The full impact of generalizing migration procedures

Designing the migration processes for repeatability and generalizability were both important components of this migration. We now have the ability to use our migration procedure in the future for any number of migration modalities: self-hosted to managed, EKS-to-EKS cluster, evacuation and disaster recovery, etc. The overarching simplicity of the designs that make them generalizable come with some important tradeoffs worth weighing. We accept some reductions in consume availability for that conceptual simplicity, and that’s a deliberate choice because it is informed by what our services and systems tolerate.

I said earlier that we uncovered a new migration pathway during the December Kafka incident. Refining that evacuation procedure made under duress took a lot of time and effort to guarantee data safety and continuity for future migrations. The shape of the process’s design was dictated by what our services and systems could tolerate, and in our case, that meant the tolerances of services dependent on offset preservation. By cutting over the producers first, letting the consumers finish reading from the old cluster, followed by cutting over the consumers and resetting their checkpointed offsets, we end up creating a window of downtime between the producer cutover and the consumer cutover. We haven’t interrupted produce requests or lost any of our customers’ data, but fresh data won’t be seen by the consumers during that window and, in turn, customers will see that gap.

Guaranteeing data safety and continuity as well as accepting a window of downtime to achieve that has a material effect on what success looks like. A migration procedure that has been mechanically executed well does not guarantee a successful migration sociotechnically. As we mentioned at the beginning, how effective we are in communicating scope of impact and expectations to our colleagues and customers matters just as much as smooth mechanical execution. Succeeding in one does not guarantee success in other areas of impact.

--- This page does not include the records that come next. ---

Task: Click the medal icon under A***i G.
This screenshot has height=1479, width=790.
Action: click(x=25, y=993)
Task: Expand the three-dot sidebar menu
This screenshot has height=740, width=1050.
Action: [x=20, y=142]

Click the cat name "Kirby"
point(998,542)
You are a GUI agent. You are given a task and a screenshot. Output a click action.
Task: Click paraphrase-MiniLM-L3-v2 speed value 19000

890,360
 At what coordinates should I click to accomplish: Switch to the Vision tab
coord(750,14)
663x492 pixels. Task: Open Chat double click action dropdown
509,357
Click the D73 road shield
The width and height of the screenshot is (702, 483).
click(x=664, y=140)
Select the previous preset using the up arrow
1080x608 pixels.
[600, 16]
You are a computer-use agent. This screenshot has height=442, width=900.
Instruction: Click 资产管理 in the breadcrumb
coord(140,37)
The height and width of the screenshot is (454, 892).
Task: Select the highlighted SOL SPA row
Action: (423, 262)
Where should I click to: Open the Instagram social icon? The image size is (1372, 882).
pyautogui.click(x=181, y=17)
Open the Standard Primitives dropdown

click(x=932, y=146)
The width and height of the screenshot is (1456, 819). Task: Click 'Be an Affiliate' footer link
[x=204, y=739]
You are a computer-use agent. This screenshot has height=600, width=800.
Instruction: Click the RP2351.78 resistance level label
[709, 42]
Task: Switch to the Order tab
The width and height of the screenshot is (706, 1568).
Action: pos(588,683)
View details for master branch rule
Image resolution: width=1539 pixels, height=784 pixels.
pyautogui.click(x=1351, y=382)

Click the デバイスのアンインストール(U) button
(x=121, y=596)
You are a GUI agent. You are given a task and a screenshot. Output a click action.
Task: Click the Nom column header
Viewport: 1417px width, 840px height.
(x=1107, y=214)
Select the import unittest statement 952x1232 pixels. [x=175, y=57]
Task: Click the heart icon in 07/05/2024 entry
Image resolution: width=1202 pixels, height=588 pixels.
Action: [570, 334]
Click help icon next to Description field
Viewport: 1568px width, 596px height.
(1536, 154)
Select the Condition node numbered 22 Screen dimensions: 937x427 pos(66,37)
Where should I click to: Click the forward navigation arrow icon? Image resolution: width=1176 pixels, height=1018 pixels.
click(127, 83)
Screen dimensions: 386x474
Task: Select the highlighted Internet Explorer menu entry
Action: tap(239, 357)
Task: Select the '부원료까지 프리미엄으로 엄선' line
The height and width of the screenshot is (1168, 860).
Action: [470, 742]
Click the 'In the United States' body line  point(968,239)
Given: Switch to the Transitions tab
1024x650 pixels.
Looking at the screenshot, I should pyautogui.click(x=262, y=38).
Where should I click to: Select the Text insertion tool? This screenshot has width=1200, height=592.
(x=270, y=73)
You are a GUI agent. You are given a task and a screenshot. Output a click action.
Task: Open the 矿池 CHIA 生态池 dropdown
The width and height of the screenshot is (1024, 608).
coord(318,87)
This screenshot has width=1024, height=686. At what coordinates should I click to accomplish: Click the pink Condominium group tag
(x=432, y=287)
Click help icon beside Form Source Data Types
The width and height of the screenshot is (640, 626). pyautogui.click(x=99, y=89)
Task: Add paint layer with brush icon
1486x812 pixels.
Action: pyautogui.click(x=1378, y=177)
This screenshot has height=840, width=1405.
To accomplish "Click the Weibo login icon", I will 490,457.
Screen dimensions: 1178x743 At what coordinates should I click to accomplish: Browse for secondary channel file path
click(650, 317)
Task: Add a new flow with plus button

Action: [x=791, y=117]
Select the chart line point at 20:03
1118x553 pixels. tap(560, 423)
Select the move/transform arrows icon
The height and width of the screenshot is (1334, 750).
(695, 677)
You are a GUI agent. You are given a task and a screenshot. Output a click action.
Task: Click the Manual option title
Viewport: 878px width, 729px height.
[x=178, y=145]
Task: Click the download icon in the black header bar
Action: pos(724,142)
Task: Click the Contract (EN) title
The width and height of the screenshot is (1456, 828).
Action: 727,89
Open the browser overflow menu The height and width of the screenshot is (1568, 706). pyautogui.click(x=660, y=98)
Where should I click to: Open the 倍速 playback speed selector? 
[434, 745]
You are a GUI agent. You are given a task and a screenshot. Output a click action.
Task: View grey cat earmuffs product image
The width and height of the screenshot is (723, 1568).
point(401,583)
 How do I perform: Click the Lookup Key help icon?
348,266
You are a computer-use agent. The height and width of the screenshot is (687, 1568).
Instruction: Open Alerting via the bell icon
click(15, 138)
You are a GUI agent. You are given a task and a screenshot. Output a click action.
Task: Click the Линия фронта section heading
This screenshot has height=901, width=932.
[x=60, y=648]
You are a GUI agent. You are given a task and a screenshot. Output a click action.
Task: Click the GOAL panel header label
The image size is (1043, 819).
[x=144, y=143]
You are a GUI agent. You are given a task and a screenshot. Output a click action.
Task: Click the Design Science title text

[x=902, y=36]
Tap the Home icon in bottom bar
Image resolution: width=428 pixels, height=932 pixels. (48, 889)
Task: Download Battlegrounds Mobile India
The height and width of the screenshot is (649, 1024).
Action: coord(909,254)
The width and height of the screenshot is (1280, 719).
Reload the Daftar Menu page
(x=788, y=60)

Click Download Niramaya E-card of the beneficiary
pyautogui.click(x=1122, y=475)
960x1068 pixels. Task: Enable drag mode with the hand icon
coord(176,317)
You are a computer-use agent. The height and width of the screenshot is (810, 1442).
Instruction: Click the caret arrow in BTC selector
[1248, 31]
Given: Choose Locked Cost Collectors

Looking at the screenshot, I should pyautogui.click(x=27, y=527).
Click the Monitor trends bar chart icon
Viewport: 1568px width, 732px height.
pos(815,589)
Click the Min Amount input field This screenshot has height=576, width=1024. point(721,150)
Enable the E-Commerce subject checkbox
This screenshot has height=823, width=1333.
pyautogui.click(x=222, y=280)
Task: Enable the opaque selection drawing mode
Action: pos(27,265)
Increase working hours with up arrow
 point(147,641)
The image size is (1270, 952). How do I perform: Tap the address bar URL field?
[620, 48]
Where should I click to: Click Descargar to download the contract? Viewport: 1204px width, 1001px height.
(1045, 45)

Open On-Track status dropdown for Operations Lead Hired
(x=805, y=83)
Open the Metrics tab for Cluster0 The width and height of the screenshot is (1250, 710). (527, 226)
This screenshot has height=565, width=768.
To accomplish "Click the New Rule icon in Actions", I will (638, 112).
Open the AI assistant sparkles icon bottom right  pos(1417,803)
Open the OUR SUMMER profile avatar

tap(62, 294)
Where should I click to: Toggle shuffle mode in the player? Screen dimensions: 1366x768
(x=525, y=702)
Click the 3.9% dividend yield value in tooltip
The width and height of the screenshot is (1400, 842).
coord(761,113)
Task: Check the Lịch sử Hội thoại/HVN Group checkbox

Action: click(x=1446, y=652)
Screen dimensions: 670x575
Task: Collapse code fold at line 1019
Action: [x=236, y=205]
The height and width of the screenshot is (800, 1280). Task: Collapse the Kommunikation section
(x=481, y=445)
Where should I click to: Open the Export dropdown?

Your mixture of sociotechnical system tolerances combined with what tradeoffs you’re willing to accept will likely differ. Projects of this scale need to account for as many of these impacts as possible.

You can do difficult things

Learning from your experiences, both historical and present, is essential to build on when you undertake a project of this magnitude. If Kafka is as vitally important to your architecture as it is ours, you have to build in rollback and safety, and you have to explicitly exercise those procedures to help your migration teams gain the required confidence when you have to adapt and respond to unforeseen situations.

If the Kafka knowledge of your organization lives in one or two people’s heads, Kafka migration projects are a great opportunity to start to build those foundations of learning that need to scale to others. Your teams need the agency and the confidence that wisdom, knowledge, and experience will give them. Find and build on those sources if you need to undertake something like this.

Success is not guaranteed, and your circumstances and experiences will vary from ours. But one thing I can say is that we can still do difficult things, and you can too. Kafka can be intimidating to dig into because it often serves as the beating heart of critical data streams. But if you are thoughtful about your migration designs, and your team is eager to learn and participate, you can bring them along and show them that they can do this.